Hi All,
Looking for a little guidance here, I've got a static ES index with 2.7 billion documents in it, I'm using Logstash to re-index that to a new empty index with an added fingerprint field so I can deduplicate the data (The LS strategy in the elastic blog doesn't work for me due to the insert performance hit, at about 10% through my dataset we're down to 500 documents per second which is untenable).
The weird thing is that my new index which was completely empty when I started the process now has 3.1 billion documents in it (I suspect it would still be growing but I've hit the disk space watermark and the index has switched to read-only).

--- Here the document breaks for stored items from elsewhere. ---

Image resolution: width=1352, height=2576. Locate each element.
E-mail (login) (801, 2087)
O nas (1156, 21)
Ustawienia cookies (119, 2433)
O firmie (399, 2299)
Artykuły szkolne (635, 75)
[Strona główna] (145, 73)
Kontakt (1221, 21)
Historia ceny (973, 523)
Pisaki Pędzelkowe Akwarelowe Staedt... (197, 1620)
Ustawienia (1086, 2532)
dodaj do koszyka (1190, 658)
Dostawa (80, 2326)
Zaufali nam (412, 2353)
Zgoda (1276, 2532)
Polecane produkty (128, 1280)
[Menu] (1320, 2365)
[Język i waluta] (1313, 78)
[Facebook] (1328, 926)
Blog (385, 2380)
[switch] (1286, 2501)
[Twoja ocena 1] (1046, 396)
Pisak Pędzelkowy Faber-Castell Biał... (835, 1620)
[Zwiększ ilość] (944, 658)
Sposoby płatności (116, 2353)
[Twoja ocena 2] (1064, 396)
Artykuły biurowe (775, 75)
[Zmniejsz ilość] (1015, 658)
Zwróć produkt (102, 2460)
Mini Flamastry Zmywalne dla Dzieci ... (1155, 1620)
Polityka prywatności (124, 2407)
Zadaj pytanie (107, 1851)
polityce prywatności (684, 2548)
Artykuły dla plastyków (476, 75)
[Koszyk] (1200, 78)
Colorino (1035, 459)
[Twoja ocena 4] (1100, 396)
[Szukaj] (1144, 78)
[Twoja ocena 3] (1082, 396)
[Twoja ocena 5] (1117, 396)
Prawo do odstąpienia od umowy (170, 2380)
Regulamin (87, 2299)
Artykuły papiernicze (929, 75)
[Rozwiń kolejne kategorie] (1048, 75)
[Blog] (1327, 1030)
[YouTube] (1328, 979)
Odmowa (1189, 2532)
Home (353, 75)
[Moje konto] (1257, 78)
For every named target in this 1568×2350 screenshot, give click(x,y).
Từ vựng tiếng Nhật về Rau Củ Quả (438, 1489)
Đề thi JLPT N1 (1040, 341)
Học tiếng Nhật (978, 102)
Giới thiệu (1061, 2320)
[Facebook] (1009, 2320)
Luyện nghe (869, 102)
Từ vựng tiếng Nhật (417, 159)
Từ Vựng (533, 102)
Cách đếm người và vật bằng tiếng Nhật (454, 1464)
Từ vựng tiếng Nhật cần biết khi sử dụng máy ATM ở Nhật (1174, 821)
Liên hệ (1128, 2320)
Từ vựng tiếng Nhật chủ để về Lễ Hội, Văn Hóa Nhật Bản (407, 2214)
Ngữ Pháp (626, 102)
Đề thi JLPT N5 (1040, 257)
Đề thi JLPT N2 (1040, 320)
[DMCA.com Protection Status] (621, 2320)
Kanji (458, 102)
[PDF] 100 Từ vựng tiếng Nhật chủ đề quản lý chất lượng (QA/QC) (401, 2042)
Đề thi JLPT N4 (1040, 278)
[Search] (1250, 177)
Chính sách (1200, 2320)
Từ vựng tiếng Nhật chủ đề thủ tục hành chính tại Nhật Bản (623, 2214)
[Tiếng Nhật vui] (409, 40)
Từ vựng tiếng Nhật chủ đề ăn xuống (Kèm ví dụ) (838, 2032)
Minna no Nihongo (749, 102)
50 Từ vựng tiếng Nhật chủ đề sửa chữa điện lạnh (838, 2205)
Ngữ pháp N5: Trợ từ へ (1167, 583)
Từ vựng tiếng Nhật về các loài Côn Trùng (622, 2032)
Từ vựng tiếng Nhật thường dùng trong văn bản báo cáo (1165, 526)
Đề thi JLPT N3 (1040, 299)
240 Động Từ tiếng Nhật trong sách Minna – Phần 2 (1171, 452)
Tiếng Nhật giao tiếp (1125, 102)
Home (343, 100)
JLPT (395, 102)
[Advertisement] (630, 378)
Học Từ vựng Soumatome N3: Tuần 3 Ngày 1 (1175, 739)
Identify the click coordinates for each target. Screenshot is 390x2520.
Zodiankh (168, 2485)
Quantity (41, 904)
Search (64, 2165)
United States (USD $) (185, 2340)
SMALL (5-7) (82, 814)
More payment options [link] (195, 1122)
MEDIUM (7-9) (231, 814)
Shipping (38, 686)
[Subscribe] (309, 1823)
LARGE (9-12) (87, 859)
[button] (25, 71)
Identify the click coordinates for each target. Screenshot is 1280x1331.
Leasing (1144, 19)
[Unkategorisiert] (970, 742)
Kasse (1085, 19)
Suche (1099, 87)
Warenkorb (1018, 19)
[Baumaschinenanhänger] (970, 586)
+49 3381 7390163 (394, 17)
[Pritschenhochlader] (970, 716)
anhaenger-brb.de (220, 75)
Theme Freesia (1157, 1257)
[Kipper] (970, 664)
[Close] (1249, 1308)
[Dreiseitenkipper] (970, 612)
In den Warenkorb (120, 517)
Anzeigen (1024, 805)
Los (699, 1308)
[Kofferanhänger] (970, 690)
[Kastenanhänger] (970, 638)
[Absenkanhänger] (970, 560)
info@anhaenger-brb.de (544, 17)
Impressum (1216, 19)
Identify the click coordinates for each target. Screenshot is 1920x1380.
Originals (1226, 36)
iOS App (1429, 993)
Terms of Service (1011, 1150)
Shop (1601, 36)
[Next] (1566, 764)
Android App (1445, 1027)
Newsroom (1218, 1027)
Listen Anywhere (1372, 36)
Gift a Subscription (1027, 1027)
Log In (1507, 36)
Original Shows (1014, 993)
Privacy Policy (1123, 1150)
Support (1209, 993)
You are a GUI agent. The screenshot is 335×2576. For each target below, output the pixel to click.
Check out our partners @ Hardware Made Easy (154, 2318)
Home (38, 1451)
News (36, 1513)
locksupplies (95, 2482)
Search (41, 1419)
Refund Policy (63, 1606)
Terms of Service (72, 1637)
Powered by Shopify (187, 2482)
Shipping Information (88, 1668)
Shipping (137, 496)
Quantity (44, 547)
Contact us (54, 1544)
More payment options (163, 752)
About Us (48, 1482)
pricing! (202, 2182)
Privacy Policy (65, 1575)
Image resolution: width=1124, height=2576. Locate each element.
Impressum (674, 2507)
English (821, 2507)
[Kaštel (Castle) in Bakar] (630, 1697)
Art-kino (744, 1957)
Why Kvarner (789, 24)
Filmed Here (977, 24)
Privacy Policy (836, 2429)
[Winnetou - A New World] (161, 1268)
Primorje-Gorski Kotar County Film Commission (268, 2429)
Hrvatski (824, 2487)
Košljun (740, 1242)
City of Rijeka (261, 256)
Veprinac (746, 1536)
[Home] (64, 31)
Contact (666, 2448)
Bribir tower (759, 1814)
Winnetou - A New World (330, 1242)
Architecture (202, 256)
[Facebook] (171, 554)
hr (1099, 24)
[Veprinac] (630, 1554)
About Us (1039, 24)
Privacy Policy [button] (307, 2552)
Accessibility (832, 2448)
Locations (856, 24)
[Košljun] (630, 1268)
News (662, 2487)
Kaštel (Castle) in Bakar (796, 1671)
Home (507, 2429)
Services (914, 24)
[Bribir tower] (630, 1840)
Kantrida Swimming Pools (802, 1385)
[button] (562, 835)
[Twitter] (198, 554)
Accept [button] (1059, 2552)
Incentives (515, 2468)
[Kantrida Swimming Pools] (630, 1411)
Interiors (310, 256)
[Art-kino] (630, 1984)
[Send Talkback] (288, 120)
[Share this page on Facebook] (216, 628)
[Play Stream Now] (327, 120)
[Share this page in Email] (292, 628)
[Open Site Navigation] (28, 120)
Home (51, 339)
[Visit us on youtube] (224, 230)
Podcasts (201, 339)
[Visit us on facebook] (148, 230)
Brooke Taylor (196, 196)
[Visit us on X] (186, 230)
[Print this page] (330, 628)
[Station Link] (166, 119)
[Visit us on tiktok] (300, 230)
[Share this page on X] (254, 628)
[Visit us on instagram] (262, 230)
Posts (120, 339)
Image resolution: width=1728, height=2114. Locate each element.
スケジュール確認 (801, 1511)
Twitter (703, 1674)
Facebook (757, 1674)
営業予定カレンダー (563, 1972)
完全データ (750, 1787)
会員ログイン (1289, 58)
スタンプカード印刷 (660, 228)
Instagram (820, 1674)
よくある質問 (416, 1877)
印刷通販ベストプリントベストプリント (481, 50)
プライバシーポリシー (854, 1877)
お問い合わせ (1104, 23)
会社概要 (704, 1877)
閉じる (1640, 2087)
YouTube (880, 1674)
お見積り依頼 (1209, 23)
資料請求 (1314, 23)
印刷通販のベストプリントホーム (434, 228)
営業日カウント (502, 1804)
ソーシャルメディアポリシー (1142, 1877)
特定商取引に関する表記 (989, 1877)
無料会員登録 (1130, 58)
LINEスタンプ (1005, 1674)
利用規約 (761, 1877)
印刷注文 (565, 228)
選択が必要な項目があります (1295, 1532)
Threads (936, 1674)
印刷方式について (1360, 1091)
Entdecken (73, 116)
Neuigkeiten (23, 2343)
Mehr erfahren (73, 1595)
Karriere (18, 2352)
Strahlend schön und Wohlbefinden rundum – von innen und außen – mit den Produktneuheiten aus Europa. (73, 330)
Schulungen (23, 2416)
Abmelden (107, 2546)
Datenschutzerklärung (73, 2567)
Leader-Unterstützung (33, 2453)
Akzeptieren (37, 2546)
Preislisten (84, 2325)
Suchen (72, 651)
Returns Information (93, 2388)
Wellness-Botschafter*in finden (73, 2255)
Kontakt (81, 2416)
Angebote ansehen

This is my logstash pipeline;
input {
elasticsearch {
hosts => "localhost"
index => "source-index"
query => '{ "sort": [ "_doc"] }'
}
}
filter {
fingerprint {
key => "sjCq5E7M"
method => "SHA256"
source => ["field1", "field2"]
concatenate_sources => "true"
target => "hash"
}
mutate {
remove_field => ["@version", "@timestamp"]
}
}
output {
stdout { codec => dots }
elasticsearch {
index => "dest-index"
}
}
The only thing I can think is that the ES input plugin has pulled the same record repeatedly, how does it keep track of where it is within an index?
If it's a per-session thing that's not going to be the problem here as the process I followed was;
- Stop Logstash
- Delete destination index (was created for testing the pipeline)
- Re-create destination index
- Start Logstash
So the question is why are there more records out than in?
And how do I actually know that Logstash has processed the entire source index?
I can run the de-duplication of the destination index "on the fly" to work around the disk space, but if Logstash is going to continue to create new duplicate records I'm basically Sisyphus pushing the rock up hill only to have it roll down again...
Assistance would be greatly appreciated.
Thanks,
-J